Abhi Bhattacharya (20 November 1921 – 11 August 1993) was an Indian actor of Hindi and Bengali cinema, who is most remembered for his roles in films of the 1950s and the 1960s, such as Yatrik (1952), Jagriti (1954), Anuradha (1960), Subarnarekha (1965) and Amanush 1975. In his four decade long acting career he performed in more than 150 films in Hindi and 21 in Bengali. Abhi Bhattacharya worked with eminent film directors of India such as Ritwik Ghatak, Guru Dutt, Bimal Roy and Satyen Bose. He also played the character of Lord Vishnu in Hindi mythological films Hari Darshan and Kisaan aur Bhagwan.

== Early life ==

Abhi was born in a village close to Rajshahi town of undivided Bengal (now in Bangladesh). He lost his mother at the age of seven. After his father remarried, young Abhi was sent to Gaya (India) to live with his maternal uncle where he spent his formative years. He did well in school and sports. His aunt inculcated in him the love for drama, music and poetry, particularly those of Rabindranath Tagore. Gradually he developed a passion for films.
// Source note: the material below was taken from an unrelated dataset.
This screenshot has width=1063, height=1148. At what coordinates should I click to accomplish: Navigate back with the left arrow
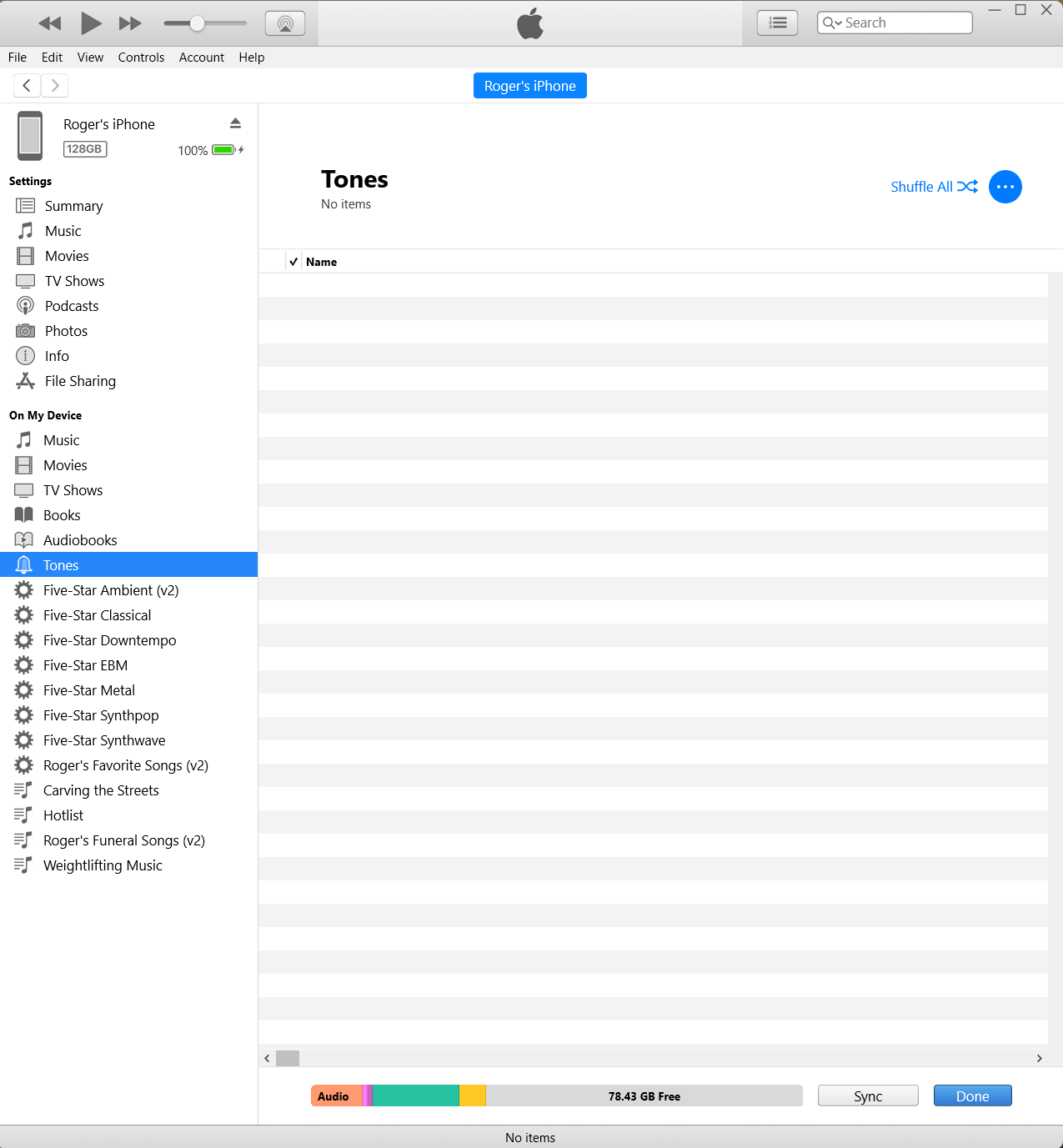click(x=27, y=85)

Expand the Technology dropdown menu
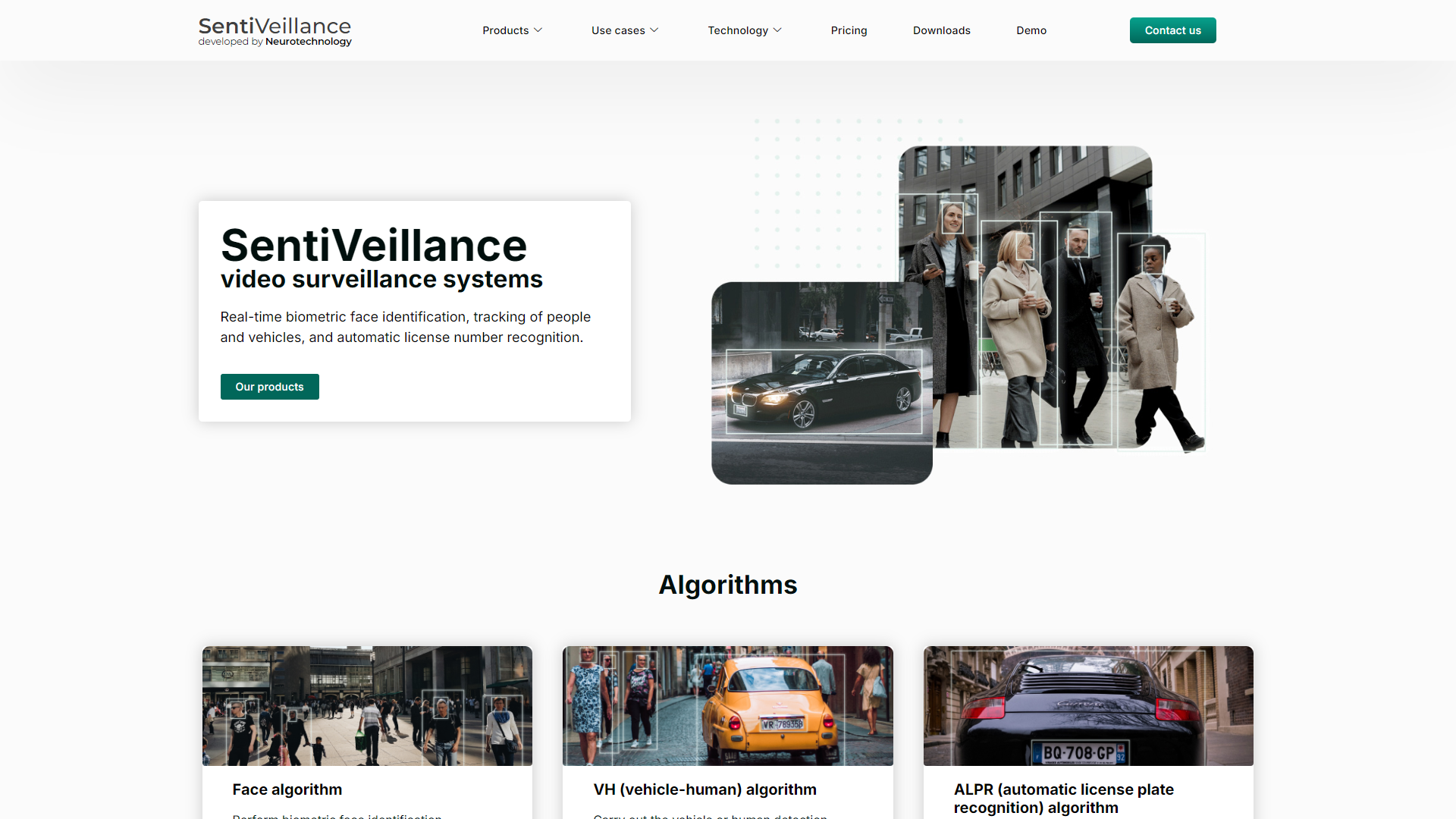[x=744, y=30]
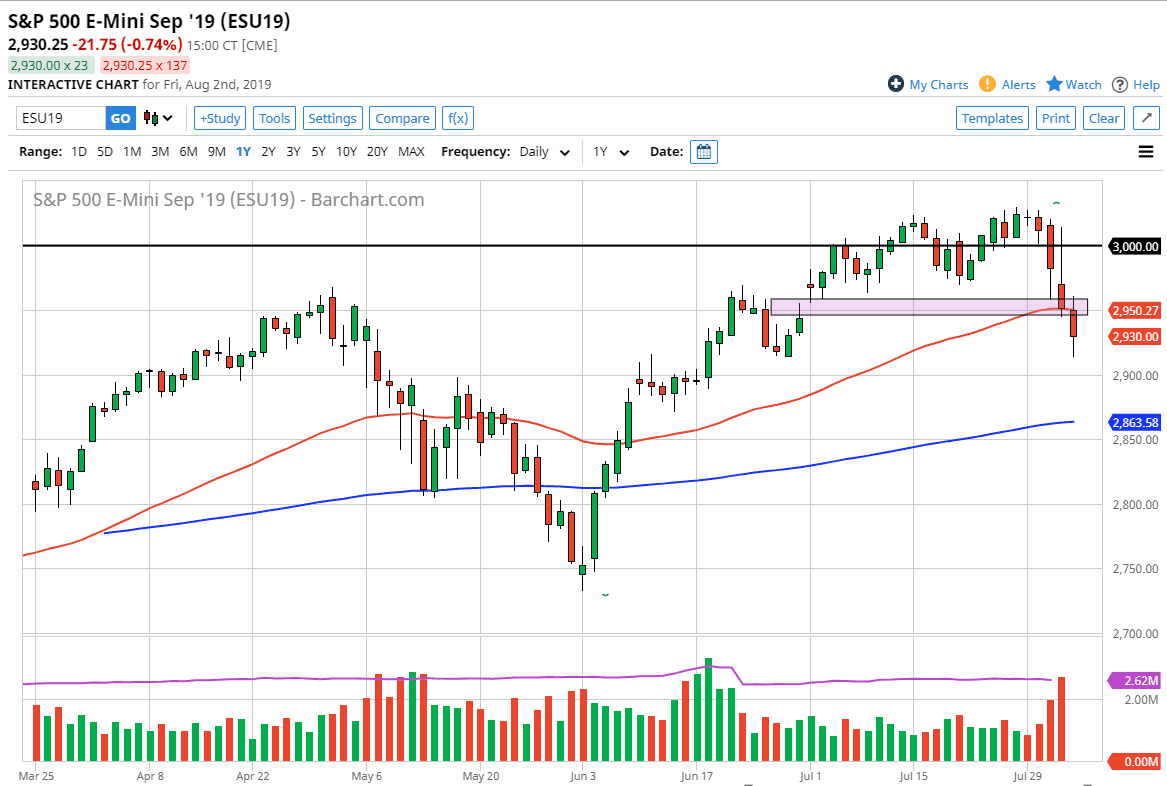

After graduation, he started working at an American air base.

== Film career ==
His film career started when Hiten Chaudhuri asked him to come to Bombay for film related work. While in Bombay he applied for the screen test in response to an advertisement of Bombay Talkies and was selected in the role of hero in "Noukadubi", a film based on a novel by Tagore, directed by Nitin Bose.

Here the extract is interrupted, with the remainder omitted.